- [Tareas requeridas]:
• 1. Responde a estas preguntas sobre el texto acerca del recuento de muertes:
(a) ¿Qué atentado pone el texto como ejemplo de que los niños no nacidos no cuentan en las listas de muertos?
(b) ¿Cuánto tiempo debe vivir una persona por medios naturales para contar como tal, según el texto?
(c) ¿Qué han despertado los accidentes de tráfico en que mueren bebés por no ir atados a una silla de protección?
• 2. Escribe la continuación del texto sobre el recuento de muertes a partir de su último párrafo.

Contando cadaveres

Aunque teóricamente todas las personas tienen el mismo derecho a la vida, resulta evidente que determinadas muertes resultan mucho más dolorosas que otras, aún olvidando los aspectos emocionales.

Los cadáveres de los niños resultan doblemente trágicos. Son personas a las que se les ha retirado del juego de la vida antes de tan siquiera comenzar a vivir. Aunque a efectos legales no deba haber gran diferencia, la muerte de un niño tiene un agravante psicológico. Convierte al criminal en peor persona. Así, podría decirse que la muerte de un niño es más grave que la de un adulto o anciano.

Cuanto más joven es el pequeño, más cruel resulta la muerte. Los accidentes de tráfico en que los bebes fallecen por no estar atados a una silla de protección han despertado todo tipo de medidas legales para obligar a los padres a cuidar de sus hijos. Los nonatos también adquieren un lugar de privilegio.

Matar a una mujer embarazada se entiende como un poco más que un doble crimen. De nuevo el subconsciente añade dolor a la muerte de esta persona, en este caso aún sin nacer. Puede que parte de este dolor tenga relación con aquello del pecado original; pensamos que una persona es pura hasta que nace, a partir de ahí, todo va a peor.

Sin embargo, los niños que no han nacido no cuentan en las listas de muertos. El ejemplo más claro lo tenemos en el atentado del 11-M.

Si no me equivoco, una persona no cuenta como tal hasta que vive, por medios naturales, al menos 24 horas. Así, si el corazón nos hace contar un dos y pico el derecho cuenta uno y sin decimales.

También curioso es ver como el aborto, socialmente aceptado por casi todos, no se entiende como un crimen, pero la muerte de una mujer embarazada sobrecoge en el horror. Estamos ante un caso en que la actitud de los padres convierte a un ser en valioso o inútil.


Toda la vida por delante. Según cuentan las estadísticas, muchos de esos chicos que lamentablemente mueren, acabarían no terminando sus estudios elementales. Desafortunadamente para la economía una parte muy alta compraría una o varias viviendas, algunos coches. Pagarían pensiones de sus mayores, algunos de ellos podrían haber declarado menos impuestos de los que realmente ganan.

- [Conjunto de datos]:
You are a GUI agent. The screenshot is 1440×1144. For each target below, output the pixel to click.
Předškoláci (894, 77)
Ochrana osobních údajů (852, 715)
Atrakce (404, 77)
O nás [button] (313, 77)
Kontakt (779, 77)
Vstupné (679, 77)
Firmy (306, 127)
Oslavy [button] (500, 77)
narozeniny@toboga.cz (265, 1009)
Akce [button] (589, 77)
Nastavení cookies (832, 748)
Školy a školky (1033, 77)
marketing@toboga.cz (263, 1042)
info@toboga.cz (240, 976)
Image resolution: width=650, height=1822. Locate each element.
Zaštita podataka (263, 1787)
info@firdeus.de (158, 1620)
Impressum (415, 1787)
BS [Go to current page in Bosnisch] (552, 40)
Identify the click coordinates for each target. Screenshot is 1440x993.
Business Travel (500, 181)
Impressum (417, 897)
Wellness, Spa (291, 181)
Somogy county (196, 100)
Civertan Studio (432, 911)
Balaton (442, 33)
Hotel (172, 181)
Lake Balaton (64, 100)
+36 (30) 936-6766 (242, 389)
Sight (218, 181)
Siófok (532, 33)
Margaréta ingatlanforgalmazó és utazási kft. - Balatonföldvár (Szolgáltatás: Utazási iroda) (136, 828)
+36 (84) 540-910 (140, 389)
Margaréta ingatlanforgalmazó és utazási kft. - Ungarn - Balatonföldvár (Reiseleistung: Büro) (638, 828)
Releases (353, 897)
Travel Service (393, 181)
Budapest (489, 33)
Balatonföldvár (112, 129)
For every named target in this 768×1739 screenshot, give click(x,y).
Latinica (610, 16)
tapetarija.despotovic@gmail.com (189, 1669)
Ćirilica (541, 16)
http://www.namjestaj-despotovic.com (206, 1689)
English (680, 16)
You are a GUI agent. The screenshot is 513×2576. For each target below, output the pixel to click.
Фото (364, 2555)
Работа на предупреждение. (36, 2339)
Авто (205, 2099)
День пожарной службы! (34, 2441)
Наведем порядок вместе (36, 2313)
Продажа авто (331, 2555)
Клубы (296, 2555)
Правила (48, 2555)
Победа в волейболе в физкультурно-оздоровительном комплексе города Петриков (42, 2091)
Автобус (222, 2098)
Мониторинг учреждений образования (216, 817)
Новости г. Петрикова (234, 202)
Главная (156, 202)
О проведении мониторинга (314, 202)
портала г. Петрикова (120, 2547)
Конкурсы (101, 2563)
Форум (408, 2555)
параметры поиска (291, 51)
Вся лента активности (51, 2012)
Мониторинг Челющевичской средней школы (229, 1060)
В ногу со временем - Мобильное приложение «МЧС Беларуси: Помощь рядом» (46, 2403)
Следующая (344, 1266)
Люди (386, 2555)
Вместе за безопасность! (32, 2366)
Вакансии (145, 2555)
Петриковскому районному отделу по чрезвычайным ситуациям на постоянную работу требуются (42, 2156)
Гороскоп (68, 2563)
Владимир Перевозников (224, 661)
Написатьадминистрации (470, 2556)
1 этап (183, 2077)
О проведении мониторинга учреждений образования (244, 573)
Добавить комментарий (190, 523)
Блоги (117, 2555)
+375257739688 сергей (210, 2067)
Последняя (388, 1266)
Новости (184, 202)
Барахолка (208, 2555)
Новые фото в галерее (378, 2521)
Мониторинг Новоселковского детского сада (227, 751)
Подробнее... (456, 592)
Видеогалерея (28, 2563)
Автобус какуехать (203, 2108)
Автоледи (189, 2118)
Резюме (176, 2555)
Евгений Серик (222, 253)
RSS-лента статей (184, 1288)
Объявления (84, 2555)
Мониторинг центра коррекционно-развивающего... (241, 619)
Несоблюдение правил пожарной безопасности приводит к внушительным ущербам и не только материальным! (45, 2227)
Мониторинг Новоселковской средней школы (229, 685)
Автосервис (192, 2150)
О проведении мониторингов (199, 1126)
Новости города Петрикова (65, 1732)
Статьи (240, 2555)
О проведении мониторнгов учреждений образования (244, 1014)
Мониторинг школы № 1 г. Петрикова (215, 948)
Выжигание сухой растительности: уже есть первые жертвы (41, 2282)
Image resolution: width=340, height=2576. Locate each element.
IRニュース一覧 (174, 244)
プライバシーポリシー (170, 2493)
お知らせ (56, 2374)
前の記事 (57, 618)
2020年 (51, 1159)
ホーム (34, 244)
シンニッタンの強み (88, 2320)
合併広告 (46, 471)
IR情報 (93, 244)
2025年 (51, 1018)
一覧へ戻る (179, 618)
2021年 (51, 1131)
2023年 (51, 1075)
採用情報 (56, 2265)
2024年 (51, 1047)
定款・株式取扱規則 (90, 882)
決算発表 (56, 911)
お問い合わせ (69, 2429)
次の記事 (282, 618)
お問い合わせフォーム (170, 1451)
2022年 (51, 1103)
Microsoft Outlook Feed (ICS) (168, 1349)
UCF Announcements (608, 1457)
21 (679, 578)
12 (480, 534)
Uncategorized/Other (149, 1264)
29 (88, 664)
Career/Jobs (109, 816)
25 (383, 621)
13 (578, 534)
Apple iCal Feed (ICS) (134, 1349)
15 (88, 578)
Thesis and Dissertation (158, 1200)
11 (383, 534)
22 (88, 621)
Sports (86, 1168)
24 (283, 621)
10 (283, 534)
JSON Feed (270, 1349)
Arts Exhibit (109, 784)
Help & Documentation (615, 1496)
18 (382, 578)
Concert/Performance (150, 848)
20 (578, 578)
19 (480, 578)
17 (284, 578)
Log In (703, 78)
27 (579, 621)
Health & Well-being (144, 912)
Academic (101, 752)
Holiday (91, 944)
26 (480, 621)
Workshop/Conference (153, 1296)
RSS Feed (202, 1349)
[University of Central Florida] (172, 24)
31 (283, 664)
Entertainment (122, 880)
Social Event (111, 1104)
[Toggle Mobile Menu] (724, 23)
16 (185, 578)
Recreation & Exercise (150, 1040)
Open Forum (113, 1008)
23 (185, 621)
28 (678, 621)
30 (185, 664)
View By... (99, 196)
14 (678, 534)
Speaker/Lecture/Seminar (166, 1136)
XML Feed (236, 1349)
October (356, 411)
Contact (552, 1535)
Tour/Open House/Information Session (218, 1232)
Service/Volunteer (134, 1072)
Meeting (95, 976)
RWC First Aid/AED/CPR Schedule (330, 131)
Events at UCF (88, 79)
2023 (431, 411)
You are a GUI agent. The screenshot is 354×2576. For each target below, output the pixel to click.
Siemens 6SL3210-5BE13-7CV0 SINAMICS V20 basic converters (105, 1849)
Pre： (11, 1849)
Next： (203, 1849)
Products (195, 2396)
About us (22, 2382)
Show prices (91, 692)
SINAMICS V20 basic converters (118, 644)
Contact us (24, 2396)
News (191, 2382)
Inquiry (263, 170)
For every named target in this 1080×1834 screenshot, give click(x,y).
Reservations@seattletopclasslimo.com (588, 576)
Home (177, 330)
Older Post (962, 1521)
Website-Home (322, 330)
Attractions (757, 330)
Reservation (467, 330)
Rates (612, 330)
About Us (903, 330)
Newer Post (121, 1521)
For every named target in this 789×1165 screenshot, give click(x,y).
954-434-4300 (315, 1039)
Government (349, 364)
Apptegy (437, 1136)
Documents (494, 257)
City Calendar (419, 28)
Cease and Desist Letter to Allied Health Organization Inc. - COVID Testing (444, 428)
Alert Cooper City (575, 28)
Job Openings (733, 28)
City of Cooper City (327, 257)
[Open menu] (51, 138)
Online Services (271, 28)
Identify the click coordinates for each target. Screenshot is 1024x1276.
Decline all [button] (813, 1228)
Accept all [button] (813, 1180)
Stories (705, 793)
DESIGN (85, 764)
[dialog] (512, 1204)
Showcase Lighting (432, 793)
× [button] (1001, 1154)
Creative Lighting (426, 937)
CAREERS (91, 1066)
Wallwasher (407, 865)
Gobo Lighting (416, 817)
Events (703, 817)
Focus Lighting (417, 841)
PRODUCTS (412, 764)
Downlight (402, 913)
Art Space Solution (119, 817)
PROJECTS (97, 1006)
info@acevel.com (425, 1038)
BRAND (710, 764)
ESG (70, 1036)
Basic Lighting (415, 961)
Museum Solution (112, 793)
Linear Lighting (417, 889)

- [Respuestas en orden]:
• 1.
(a) El atentado del 11-M.
(b) Al menos 24 horas.
(c) Todo tipo de medidas legales para obligar a los padres a cuidar de sus hijos.

• 2.
Cuando muere un niño, es una desgracia. Tendemos a pensar en una prometedora carrera como cirujano – los oftalmólogos parecen médicos de segunda categoría – deportista de élite, científico de los que estudian en España y trabajan en Alemania. La realidad es cruel, es más probable que el pobre chico hubiera acabado de albañil o trabajando en un supermercado. También creemos que sería una gran persona, altruista y defendedor de los derechos de los demás, pero no es imposible que acabase siendo un maltratador, o una drogadicta, o el típico vecino que tira las colillas en el ascensor.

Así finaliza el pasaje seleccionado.